Innamorato delle bellezze del luogo, decide di restare a terra; la Croce del Sud è salpata verso l’ Australia da 12 ore prima che il personale di bordo si accorga della sua assenza e torni a prenderlo. La rotta prosegue verso la California «dove issammo il gran pavese per tutti gli italiani che erano lì», e ancora verso Panama, i Caraibi e infine l'Europa. Solo 18 mesi dopo la sua partenza, toccata Oporto, si ricorda di casa: «Scrissi una cartolina in cui dicevo che stavo bene e salutavo tutti». Quando la lettera arriva a destinazione «il postino entrò in cortile e disse a mamma: "Suo figlio è vivo!". Lei svenne», prosegue Gassani, che approdato a Genova si prepara a tornare a Livorno.

«Avevo cambiato fisionomia. Per strada incontrai nonno, che appena mi riconobbe poggiò la bici per prendermi a botte. Quando si calmò mi portò al cimitero dei Lupi. "Guarda dove ti abbiamo messo", mi disse davanti alla mia tomba ricoperta di fiori. Arrivati a casa ai balconi la gente faceva festa. Mandarono il telegramma a babbo che era a Barcellona, scappò e dopo due giorni tornò: eravamo di nuovo tutti insieme». La seconda parte della sua avventura inizia a fianco del padre sulle petroliere, in giro per il mondo.

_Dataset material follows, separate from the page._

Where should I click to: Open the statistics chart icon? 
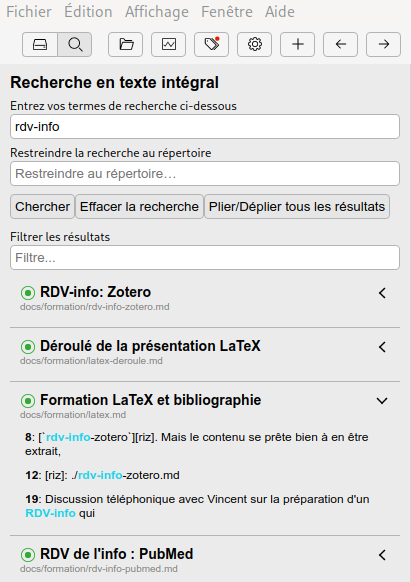tap(169, 45)
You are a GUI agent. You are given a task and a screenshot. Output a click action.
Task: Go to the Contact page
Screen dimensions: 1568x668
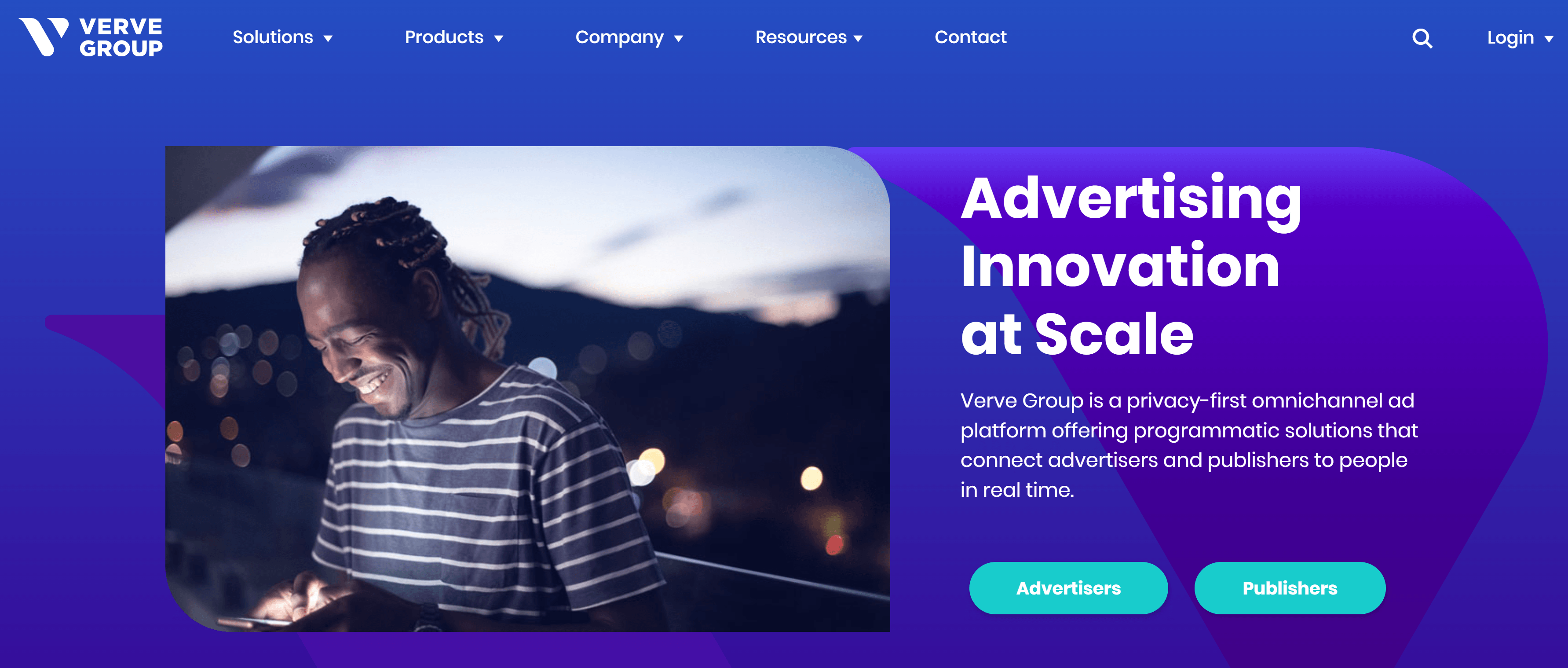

Ed è durante l'anno trascorso a fare bunkeraggio nelle foreste dell'Indonesia che Gassani "muore" per la seconda volta. «C'era Sukarno, e c'era la rivolta dei nativi contro inglesi e olandesi. Io davo ai guerriglieri le nostre scorte di cibo e loro mi bendavano e mi portavano in canoa a vedere i loro tesori nascosti. Poi una notte, a Singapore, mentre tornavamo a bordo sentii “O Sole Mio” suonare a una festa in lontananza. Mi tuffai. Arrivato a riva un cameriere mi vide e pensò che fossi un ospite ubriaco caduto in mare, e mi rivestì con uno smoking». Gli altri marinai lo danno per disperso, ma il padre sa bene quanto il figlio è "imprevedibile". «Mi ritrovò la polizia inglese e mi riconsegnò alla nave. Ricordo che babbo mi diede una Coca Cola, dopodiché mi risvegliai su un aereo per Karachi in direzione Italia». Nel Bel Paese Gassani mette su famiglia, prosegue la carriera in mare fino al 1982 e si appassiona alla maratona. Pochi giorni fa è alla Stazione Termini di ritorno dalla 50esima gara; ha visto alla trasmissione Rai “I Fatti Vostri” la storia di Paolo Boschi, di Follonica dato per scomparso per 25 anni e riapparso dopo aver letto il libro sul suo quartiere scritto da Carlo Tardani e Silvano Polvani. Lo riconosce. Si fa incontro a lui e agli autori. Spiega di avere una storia simile da raccontare. E confessa: «Ho scritto il manoscritto della mia vita, vorrei farlo vedere a Paolo Virzì per farne un film di avventure».